Mon grand-père
Agosto 31, 2009 | Filed Under Life Itself | Leave a Comment

”Mon grand-père Gregorio était un homme grand, et très maigre. Il avait des grand mains, qui montraient tout ce qu’il avait travaillé pendant sa vie. Sa visage transmettait calme et tranquilité, grâçe à son regard. Il avait des beaux yeus verts (que je n’ai pas herité), même s’ils étaient vieillis comme résultat du temps. Un petit moustache, aussi mince que lui même, lui donnait un aire “militaire” qui ne cadrait pas avec son regard ni avec sa conduite.
Quand j’arrivais chez mes grandparents, il était à la porte. Il me embrassait, sans mot dire, et puis nous entraions à la maison. Son silence pouvait durer toute la matin, elle était un homme vraiment réservé, et même s’il parlait, ce n’était qu’une phrase courte: je ne l’ai jamais vu interrompre son interlocuteur dans une conversation, ni crier. Après le repas, nous allions nous promener, et c’était en ce moment là quand il parlait le plus. Il était un homme qui n’avait intérêt à la vie moderne, ni à son vitesse. Tout ce qu’il se passait dehors du petit village d’Alvarelhos et de son famille était peu important pour lui. Il était un savant seulement des choses qui lui intéressaient. Grâce à ces promenades avec lui, quand il racontait de histoires qu’il trouvait amusants, j’ai connu un autre monde pas encore pollu avec l’hâte de celui-là dans lequel j’habitait.

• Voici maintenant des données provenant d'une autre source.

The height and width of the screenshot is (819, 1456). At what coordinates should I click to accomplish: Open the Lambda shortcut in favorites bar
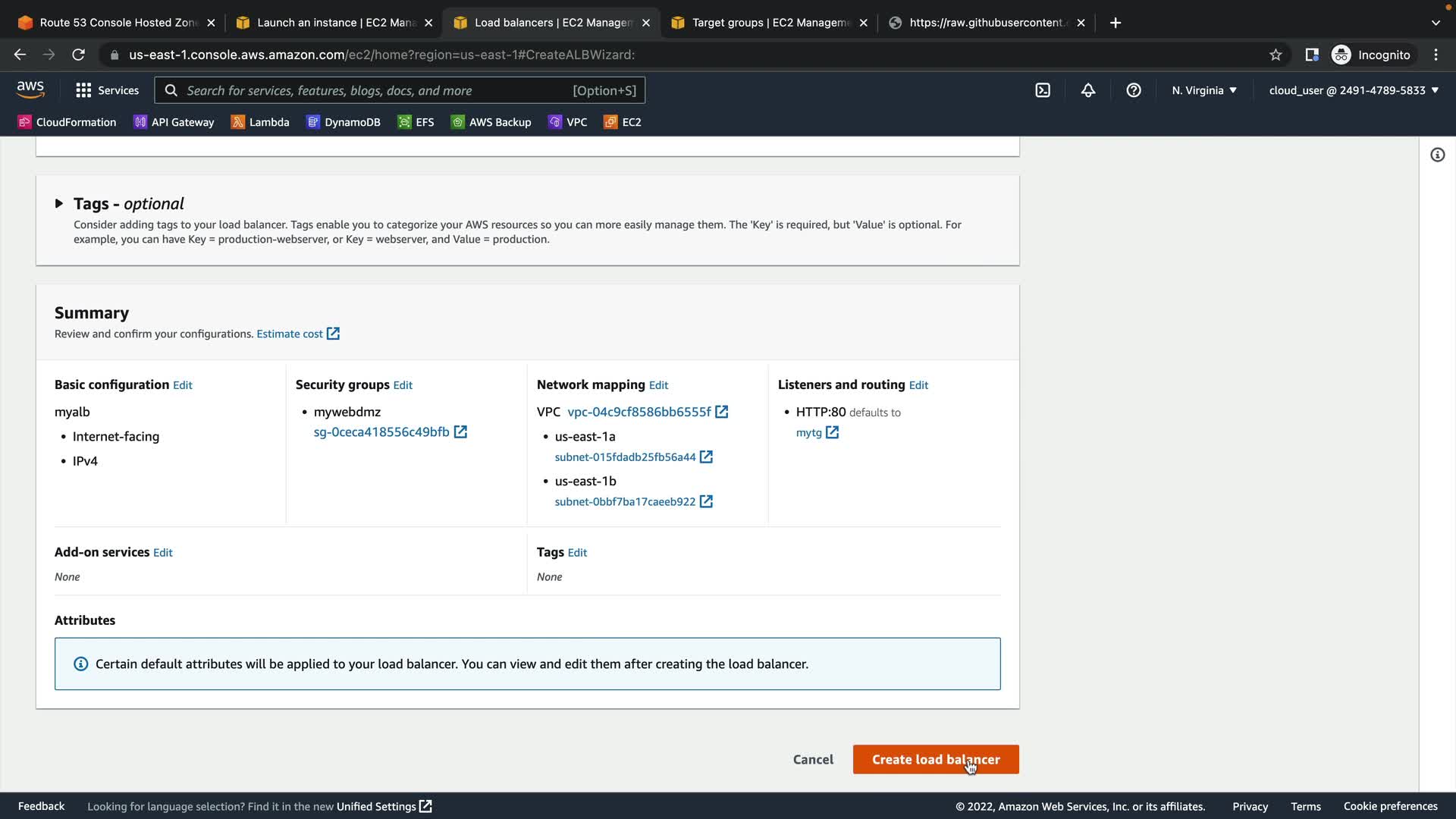tap(260, 122)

Aujourd’hui, je me rends compte que j’avais un grand-père duquel je devais avoir essayé d’apprendre tout mon possible. Il avait encore beaucoup des choses à nous montrer, et beaucoup plus à apprendre, puisqu’il avait un esprit jeune. Ce pour ça que sa perte est, si c’est possible, plus triste.”
Cho, Dezembro ‘06
P.S: Vai com todas as gralhas com as que foi entregada à professora de Francês de turno, no meu Segundo de Bacharelato.